The task:
Transcribe only what runs from the line containing "Task: Click the" through the final line below, exactly, and leave every picture out.

Records:
# # # # #
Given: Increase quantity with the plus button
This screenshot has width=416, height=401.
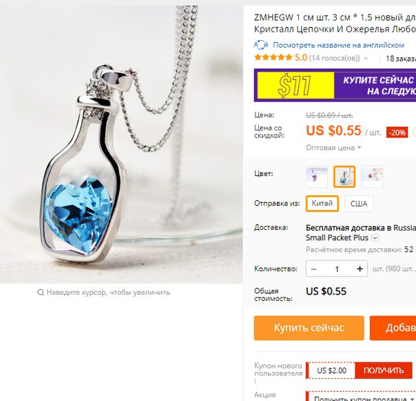Looking at the screenshot, I should [360, 269].
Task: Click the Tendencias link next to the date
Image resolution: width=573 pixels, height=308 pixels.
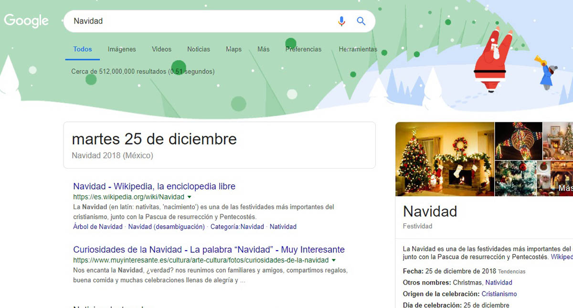Action: (x=511, y=271)
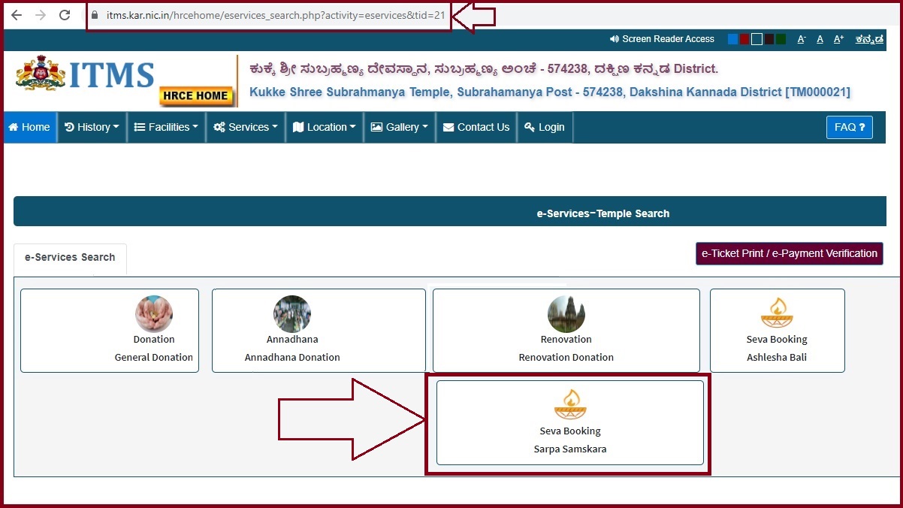Click Ashlesha Bali lamp icon
This screenshot has height=508, width=903.
click(777, 313)
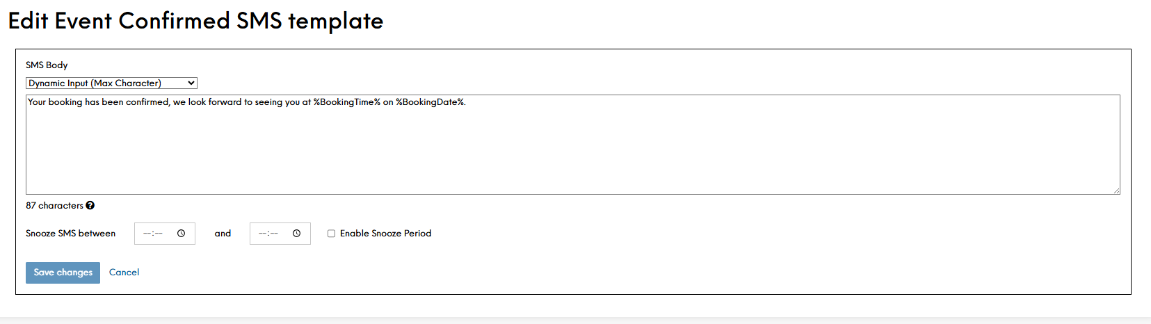Click the "Edit Event Confirmed SMS template" heading
The image size is (1151, 324).
195,21
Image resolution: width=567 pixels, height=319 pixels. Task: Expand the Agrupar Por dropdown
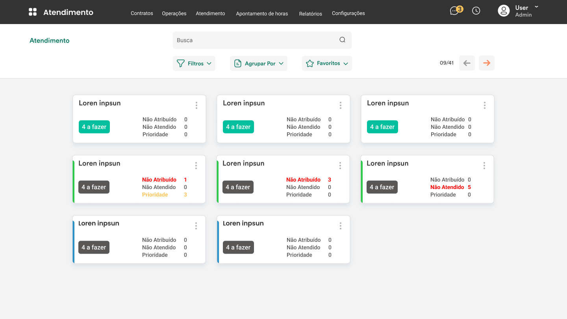tap(259, 63)
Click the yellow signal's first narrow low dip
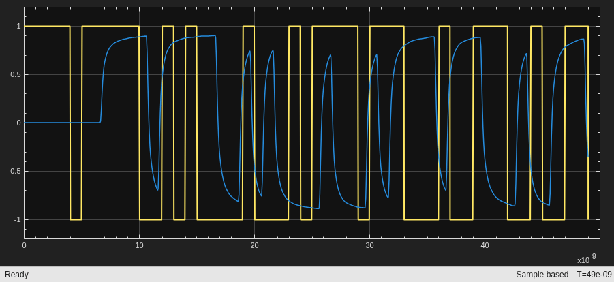The width and height of the screenshot is (614, 282). coord(76,220)
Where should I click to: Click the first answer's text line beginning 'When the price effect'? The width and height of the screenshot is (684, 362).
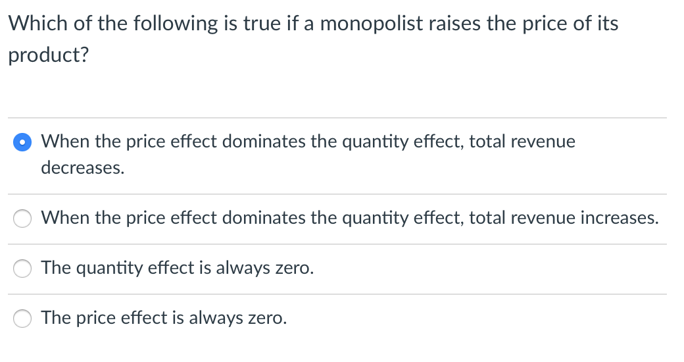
# # # # #
Response area:
Task: Click the Tendencias link next to the date
Image resolution: width=573 pixels, height=308 pixels.
Action: (x=511, y=271)
Click Ashlesha Bali lamp icon
This screenshot has height=508, width=903.
click(777, 313)
Click the "Edit Event Confirmed SMS template" heading
The image size is (1151, 324).
195,21
Image resolution: width=567 pixels, height=319 pixels. Task: Expand the Agrupar Por dropdown
tap(259, 63)
Click the yellow signal's first narrow low dip
The width and height of the screenshot is (614, 282). coord(76,220)
Where should I click to: Click the first answer's text line beginning 'When the price effect'? The width and height of the screenshot is (684, 362).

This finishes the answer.